Quote from azhiker96
I tried but was not able to modify the title. Perhaps an admin can edit murder to manslaughter in the title.
Fair enough - good to know it's an error rather than an 'agenda' thing, if you see what I mean.
The comment from the Guardian article that stayed with me was that Dr Bawa-Garba had been 'found guilty in court, but found innocent in doctors' coffee rooms'. Once you've heard that, you realize how much of the commentary on this case is of that nature.
The understaffing issue looms large over this case, but it is less
relevant when you start drilling down into the specifics.
There was a clear pathway for observing, recording and reporting the warning signs of sepsis.
understaffing was the causative issue, you might expect some of those steps to have been missed. They were not. The warning signs of incipient sepsis were detected, recorded, and reported.
(In fact, that recording and reporting formed much of the evidence against Dr Bawa-Garba.)
Once reported, there was a clear policy of treatment escalation - which Dr Bawa-Garba conciously chose
not to follow.

□ □ □

Problem set:
a) Extract everything in the forum post about the Bawa-Garba case from "The comment from" down to "recorded, and reported.".
b) Continue the forum post about the Bawa-Garba case from the point where it stops.
The listing that follows the forum post comes from a separate source.

Saved entries
□ □ □

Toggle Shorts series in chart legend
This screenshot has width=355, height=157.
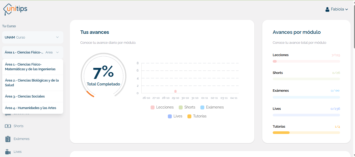point(187,107)
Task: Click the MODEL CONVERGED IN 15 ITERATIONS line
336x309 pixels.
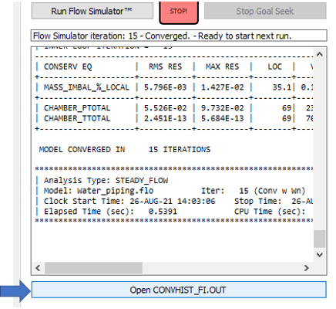Action: 125,149
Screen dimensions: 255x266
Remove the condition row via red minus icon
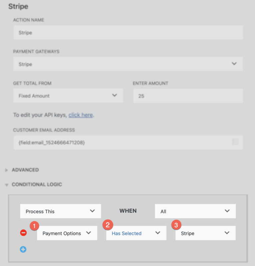click(23, 233)
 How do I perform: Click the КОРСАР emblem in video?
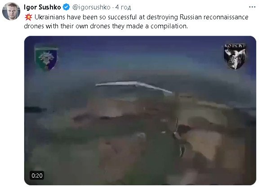click(235, 57)
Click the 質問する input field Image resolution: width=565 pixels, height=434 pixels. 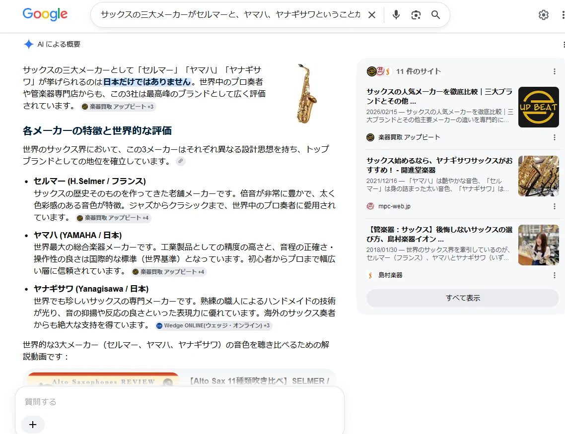click(x=179, y=402)
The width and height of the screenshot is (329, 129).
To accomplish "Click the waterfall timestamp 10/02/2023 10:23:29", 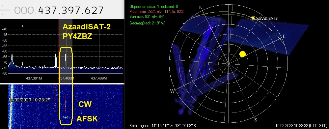I will (29, 100).
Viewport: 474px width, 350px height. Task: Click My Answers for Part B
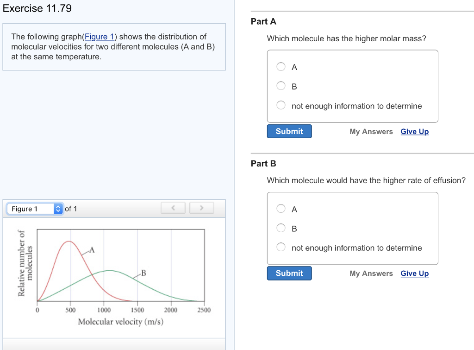pos(371,274)
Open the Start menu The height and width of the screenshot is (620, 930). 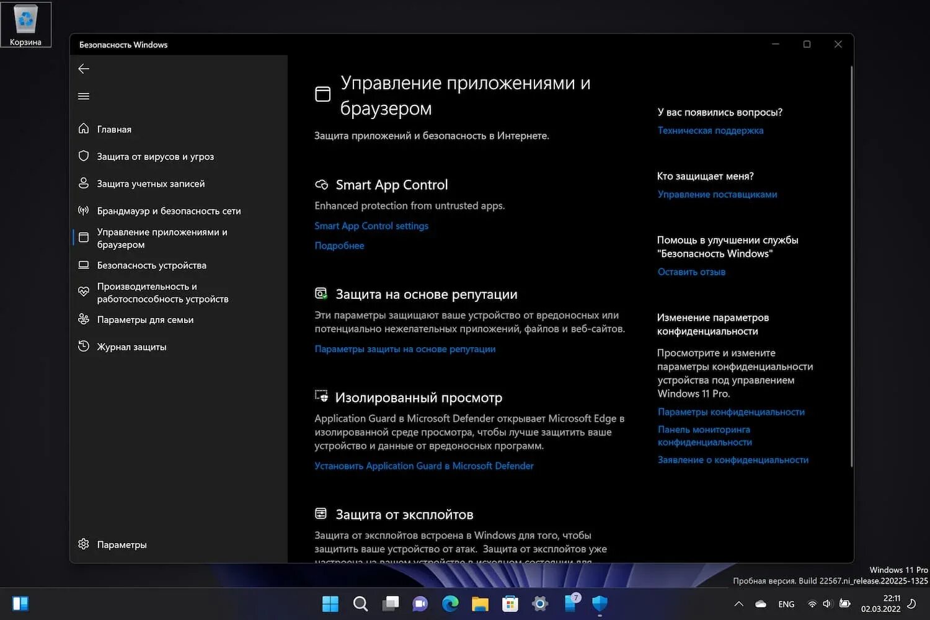coord(330,603)
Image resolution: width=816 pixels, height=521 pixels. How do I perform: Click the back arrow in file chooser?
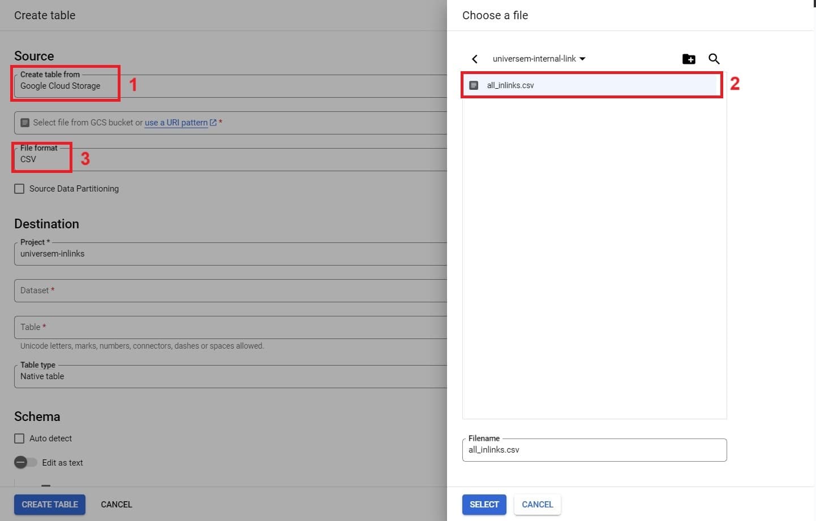[x=475, y=59]
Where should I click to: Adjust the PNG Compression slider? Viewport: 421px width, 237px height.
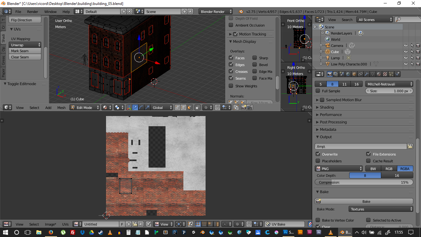point(364,182)
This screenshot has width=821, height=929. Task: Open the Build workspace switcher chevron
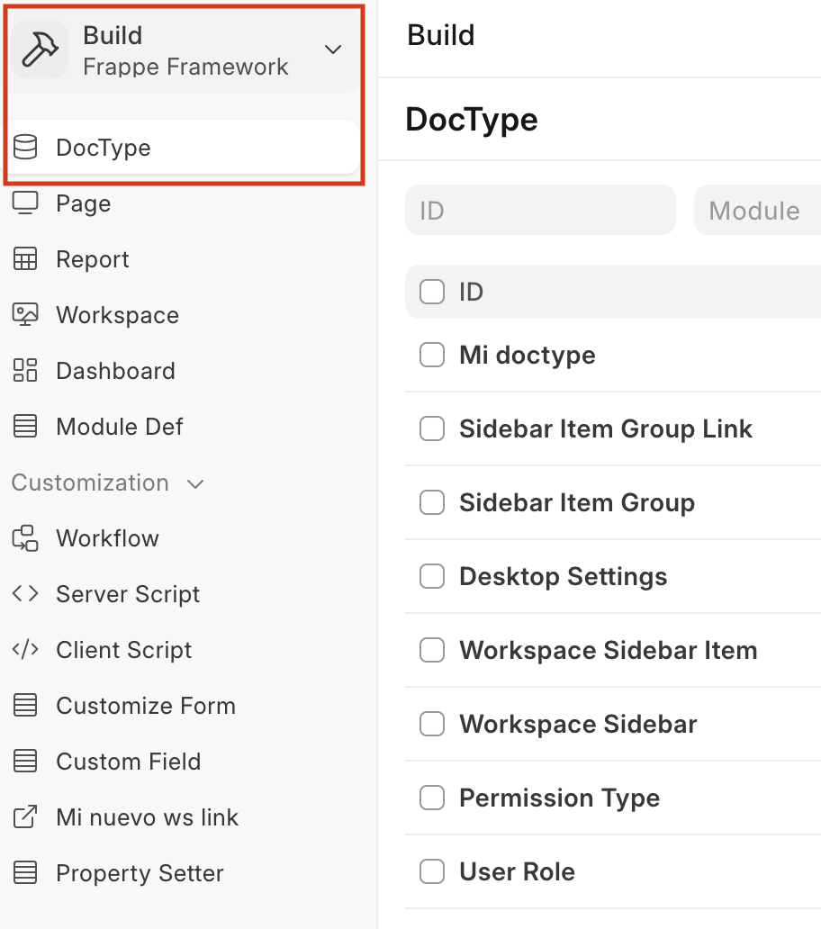(x=333, y=50)
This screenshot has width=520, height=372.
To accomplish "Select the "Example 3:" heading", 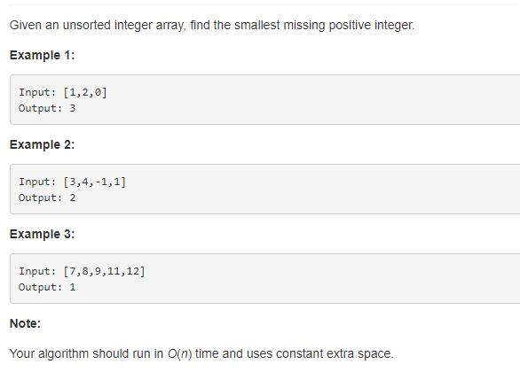I will coord(42,234).
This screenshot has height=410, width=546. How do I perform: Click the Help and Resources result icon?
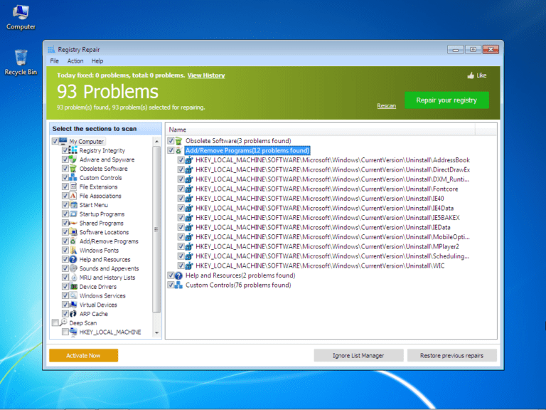point(178,276)
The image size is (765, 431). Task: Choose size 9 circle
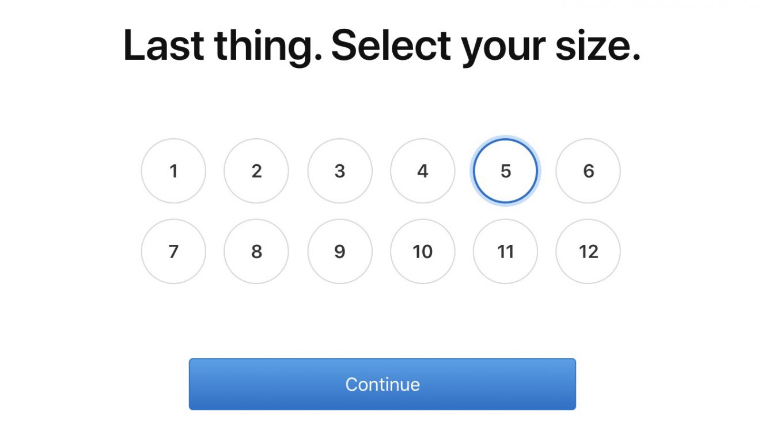tap(340, 251)

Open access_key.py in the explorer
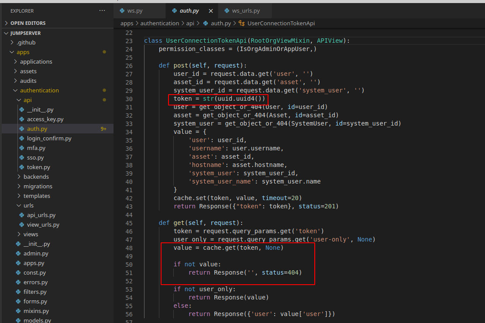(x=45, y=119)
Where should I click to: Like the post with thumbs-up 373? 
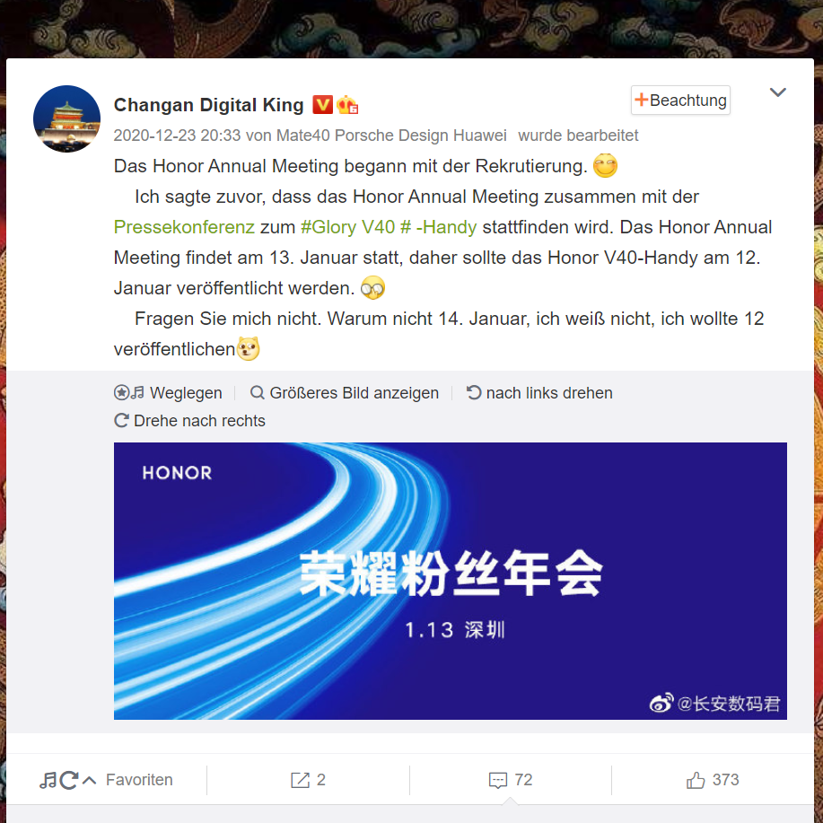coord(713,780)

□ □ □

Answers for the exercise:
a)
The comment from the Guardian article that stayed with me was that Dr Bawa-Garba had been 'found guilty in court, but found innocent in doctors' coffee rooms'. Once you've heard that, you realize how much of the commentary on this case is of that nature.
The understaffing issue looms large over this case, but it is less
relevant when you start drilling down into the specifics.
There was a clear pathway for observing, recording and reporting the warning signs of sepsis.
understaffing was the causative issue, you might expect some of those steps to have been missed. They were not. The warning signs of incipient sepsis were detected, recorded, and reported.

b)
Because of her own conviction - arrived at utterly without foundation - that a DNAR order was in place for Jack Adcock.
To my mind, the issue of understaffing is - at best - tangential to this situation.
"I chose not to order more active treatment based on my own erroneous impression that a DNAR order existed, an impression I took no action to verify, because.... understaffing?"
That doesn't cut it.
It wouldn't matter if they had short staffing, full staffing, or overstaffing.
If the lead clinician tells those staff a DNAR order is in operation and orders palliative treatment only... that's what's happening.
Granted, more staff = more chance of somebody looking to verify the existence of the DNAR.
But - 'we need more staff in order to monitor physicians for clinical error" is kind of a stretch.
As for feeling sorry for doctors working in the NHS... meh.
Any UK doctor could take themselves into private practice tomorrow.
Because the UK has all the same healthcare systems as the the US. Private patients, healthcare insurance plans, private hospitals, etc.
We have the NHS in addition
to those things, not instead
Said doctor would be removing themselves from the security of a salaried position, and taking themselves into the competitive open market.
They're distancing themselves from the vast majority of the patient population, because in Britain, the NHS is Big Dog at the Feed Bowl, but they are availing themselves of the wealthiest patient groups, corporate and commercial work.
Good luck to them.
(In reality, most UK doctors do the majority of their work in the NHS, and do various amounts of private practice as a sideline.)
Hope there's food for thought in there!